(Data records)
____

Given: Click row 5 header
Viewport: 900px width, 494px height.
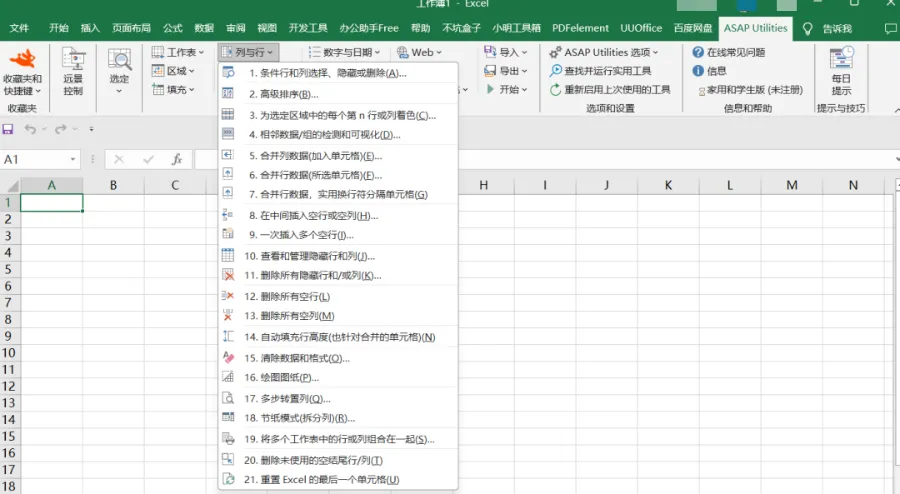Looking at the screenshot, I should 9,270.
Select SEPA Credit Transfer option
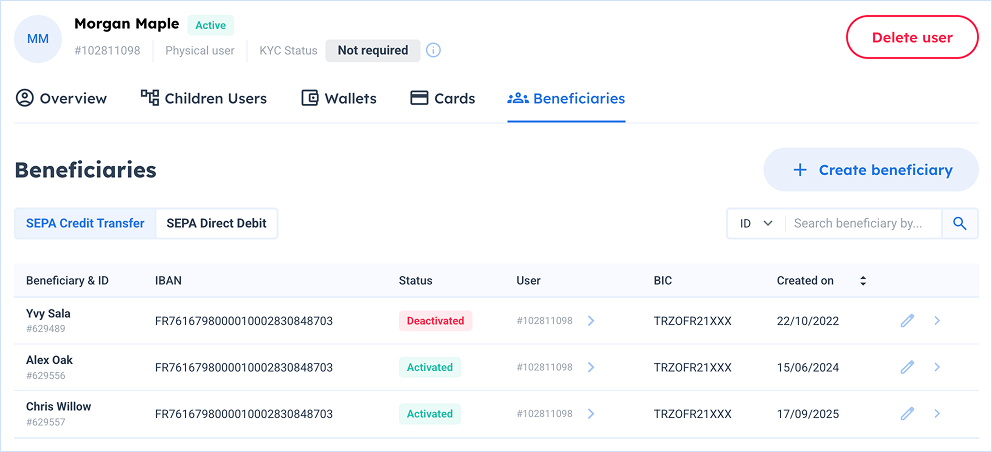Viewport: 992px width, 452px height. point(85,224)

____

Exercise directions: Reproduce all of the entries word for word, skipping any pictures they hold.

Exercise result:
Given: Click row 5 header
Viewport: 900px width, 494px height.
Looking at the screenshot, I should 9,270.
Select SEPA Credit Transfer option
Viewport: 992px width, 452px height. point(85,224)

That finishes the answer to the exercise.